I've noticed the documented fact that search in Chinese is don't work
out of the box.

Before submitting this, I searched around this site and found a few
references to this problem. The most up to date seemed to be:
http://drupal.org/node/2142
in which Steven suggests that you use a break-word preprocessor
hook_search_preprocess on chinese text to split the text into "words".

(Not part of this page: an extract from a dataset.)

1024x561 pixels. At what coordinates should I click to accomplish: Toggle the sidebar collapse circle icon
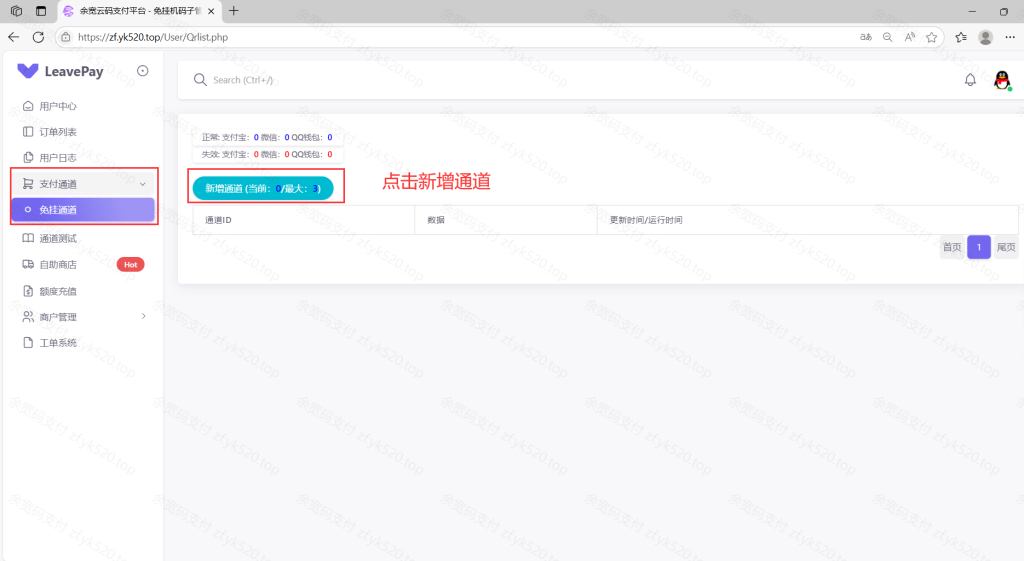[143, 71]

The way it's described in 2142, "Chinese doesn't use spaces". But I
think a better characterization is "Chinese doesn't have words". I've
read a research paper (I think on automated word segmentation by Dekai
Wu) which mentioned that chinese native speakers themselves have a
pretty large disagreement of where to put "word breaks" in Chinese
text, and that presumably comes from the fact that they don't
necessarily think of everything in terms of "words." I know that it's
never clear to me (as a non-native non-literate sort-of-speaker) which
things might be considered "words". A lot of particles could be words
by themselves, or maybe attached to the verb or noun that they modify.
A lot of nouns are compounds, whose component parts make sense as
words by themselves.

So what's the point? I suggest that:

Out of the box, index all chinese characters as if they were
separate words.

Here's the reasoning:

  1. This is close to the ideal behavior anyway. A search for 我 should find ALL text that contains that character. A search for 我的 should ideally find all text that contains the string "我的", but an okay second place would be to find all text that contained both 我 and 的. Later, a feature could be added to rank search results based on the order of keywords in the original search query, so that "我的" results came up before results with 我 and 的 in different parts of the page.
  2. It seems that to implement that behavior at the moment, I need to reduce the "index words less than this length" parameter of the search indexer to "1," and add a hook_search_preprocess hook to do something like add a space before and after every cjk character. That's unideal for the english content on the site.
  3. What I'd like is to not have to reduce the minimum word length to index to "1." I guess I'd still have to reduce the minimum word length to search for to "1."
  4. This seems like it could be done by building the default chinese word splitting into the search indexing engine, since you'd want to index all Chinese "words" even though they were all 1 character long.
  5. Indexing all Chinese characters shouldn't be a big deal. Most sites probably won't have any Chinese characters in their content. For the sites that do, consider that the vast majority of chinese text draws from a bag of the most commonly used 6000-10,000 characters. That's a much better soft upper bound than the number of words you might encounter on english language pages.
  6. It's far better than the current out of the box behavior, which doesn't work at all.

Thoughts?

Comments

Steven’s picture

Optimizing for a specific language is really out of the scope of Drupal. The only reason I added the current CJK handling is that no-one actually seemed to use the preprocessor functionality, and CJK search in 4.6 was /really/ broken. Also, Unicode Han Unification means that there are no Chinese-only characters in general; indexing individual characters would be bad for Japanese for example. And adding special code to deal with both is definitely out of Drupal's scope.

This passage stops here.